What is needed
Images aside, return all the entries exactly.

---

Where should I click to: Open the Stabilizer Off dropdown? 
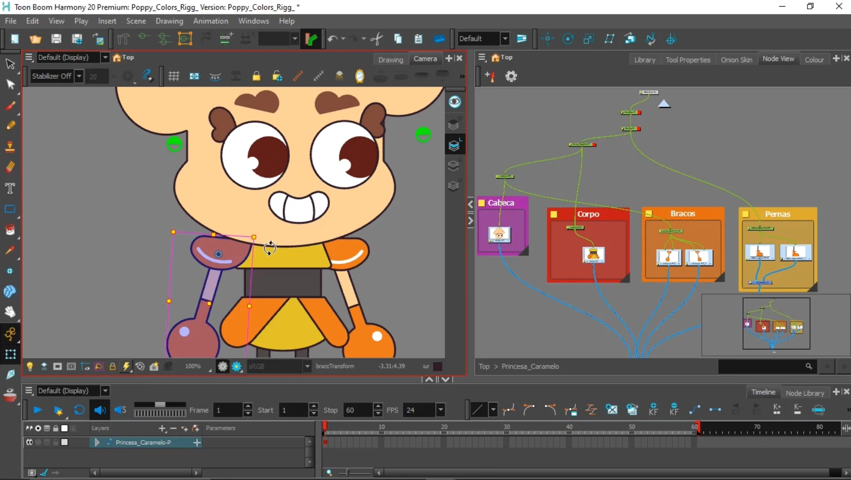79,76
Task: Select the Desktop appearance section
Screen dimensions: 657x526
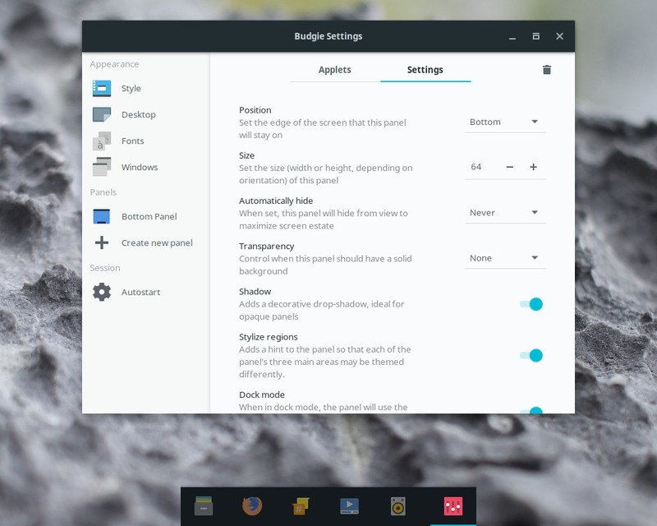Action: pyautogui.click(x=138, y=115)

---

Answer below
Where should I click to: Open the Stabilizer Off dropdown? 
79,76
Task: Select the Desktop appearance section
Screen dimensions: 657x526
Action: pyautogui.click(x=138, y=115)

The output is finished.